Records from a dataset
────────────────

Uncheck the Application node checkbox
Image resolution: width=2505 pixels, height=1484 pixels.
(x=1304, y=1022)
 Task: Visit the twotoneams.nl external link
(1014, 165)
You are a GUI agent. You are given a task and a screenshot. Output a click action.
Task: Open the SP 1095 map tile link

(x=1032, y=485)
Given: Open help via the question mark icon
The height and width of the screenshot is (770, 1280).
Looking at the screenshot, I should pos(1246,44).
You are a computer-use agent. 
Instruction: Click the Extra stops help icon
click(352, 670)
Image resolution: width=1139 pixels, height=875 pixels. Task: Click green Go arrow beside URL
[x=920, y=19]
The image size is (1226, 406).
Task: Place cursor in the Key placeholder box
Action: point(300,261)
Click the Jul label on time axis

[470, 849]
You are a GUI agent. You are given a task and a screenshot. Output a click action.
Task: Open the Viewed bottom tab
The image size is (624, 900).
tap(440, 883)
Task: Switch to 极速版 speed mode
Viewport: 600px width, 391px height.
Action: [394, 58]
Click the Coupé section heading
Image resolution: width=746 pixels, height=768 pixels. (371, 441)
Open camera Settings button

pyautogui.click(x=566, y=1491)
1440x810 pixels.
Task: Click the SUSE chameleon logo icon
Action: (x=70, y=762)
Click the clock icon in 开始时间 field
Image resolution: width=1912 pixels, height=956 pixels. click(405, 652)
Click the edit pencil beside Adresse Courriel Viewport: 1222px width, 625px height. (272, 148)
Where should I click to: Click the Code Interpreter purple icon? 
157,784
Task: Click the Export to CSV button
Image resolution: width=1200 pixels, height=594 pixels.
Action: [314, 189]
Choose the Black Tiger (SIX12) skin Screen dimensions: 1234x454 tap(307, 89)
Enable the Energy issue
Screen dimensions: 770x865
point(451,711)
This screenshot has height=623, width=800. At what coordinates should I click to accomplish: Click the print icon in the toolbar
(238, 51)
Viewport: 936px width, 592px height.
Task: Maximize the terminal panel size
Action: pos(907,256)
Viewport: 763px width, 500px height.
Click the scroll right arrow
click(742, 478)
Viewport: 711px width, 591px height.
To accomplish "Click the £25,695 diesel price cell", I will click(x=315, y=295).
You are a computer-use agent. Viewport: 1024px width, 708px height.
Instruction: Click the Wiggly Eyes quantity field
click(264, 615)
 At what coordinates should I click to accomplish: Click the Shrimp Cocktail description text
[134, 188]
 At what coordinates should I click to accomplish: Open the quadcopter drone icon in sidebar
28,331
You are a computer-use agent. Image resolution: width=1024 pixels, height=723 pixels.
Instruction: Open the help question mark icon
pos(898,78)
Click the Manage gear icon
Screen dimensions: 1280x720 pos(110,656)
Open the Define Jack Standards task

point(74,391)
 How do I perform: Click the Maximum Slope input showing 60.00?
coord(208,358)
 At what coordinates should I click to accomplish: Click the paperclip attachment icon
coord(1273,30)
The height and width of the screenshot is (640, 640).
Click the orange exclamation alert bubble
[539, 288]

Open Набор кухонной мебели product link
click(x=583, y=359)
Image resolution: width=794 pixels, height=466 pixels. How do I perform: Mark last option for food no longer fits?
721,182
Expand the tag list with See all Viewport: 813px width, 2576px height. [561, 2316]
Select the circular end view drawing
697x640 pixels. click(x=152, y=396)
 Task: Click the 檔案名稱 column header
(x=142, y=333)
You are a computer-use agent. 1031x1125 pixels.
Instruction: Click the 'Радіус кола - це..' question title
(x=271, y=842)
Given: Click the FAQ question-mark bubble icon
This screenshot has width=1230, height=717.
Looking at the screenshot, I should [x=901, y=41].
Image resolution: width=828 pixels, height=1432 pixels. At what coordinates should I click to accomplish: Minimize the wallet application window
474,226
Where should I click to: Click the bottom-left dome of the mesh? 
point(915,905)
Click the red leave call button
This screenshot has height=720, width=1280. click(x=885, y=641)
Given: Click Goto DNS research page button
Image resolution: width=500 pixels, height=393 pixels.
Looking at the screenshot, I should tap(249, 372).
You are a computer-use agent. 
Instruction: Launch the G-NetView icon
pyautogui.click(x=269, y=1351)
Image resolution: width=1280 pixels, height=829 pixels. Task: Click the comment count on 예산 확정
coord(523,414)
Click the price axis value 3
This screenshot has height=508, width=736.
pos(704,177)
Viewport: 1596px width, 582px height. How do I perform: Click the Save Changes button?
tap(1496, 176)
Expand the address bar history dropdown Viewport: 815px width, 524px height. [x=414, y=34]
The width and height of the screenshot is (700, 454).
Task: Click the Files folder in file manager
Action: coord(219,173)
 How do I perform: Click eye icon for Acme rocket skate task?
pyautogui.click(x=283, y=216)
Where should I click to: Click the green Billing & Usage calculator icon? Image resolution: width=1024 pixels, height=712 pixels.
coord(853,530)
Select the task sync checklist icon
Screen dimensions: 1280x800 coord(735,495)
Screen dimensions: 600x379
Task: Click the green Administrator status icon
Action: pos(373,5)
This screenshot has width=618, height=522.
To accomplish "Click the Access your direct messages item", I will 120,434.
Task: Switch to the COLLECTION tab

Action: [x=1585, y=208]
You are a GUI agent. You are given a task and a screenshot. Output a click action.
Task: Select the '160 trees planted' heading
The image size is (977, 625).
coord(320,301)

────────────────

Objective>
Count the lines of the data above that contain the string "arrow". Reply with the number alone.

Reply>
2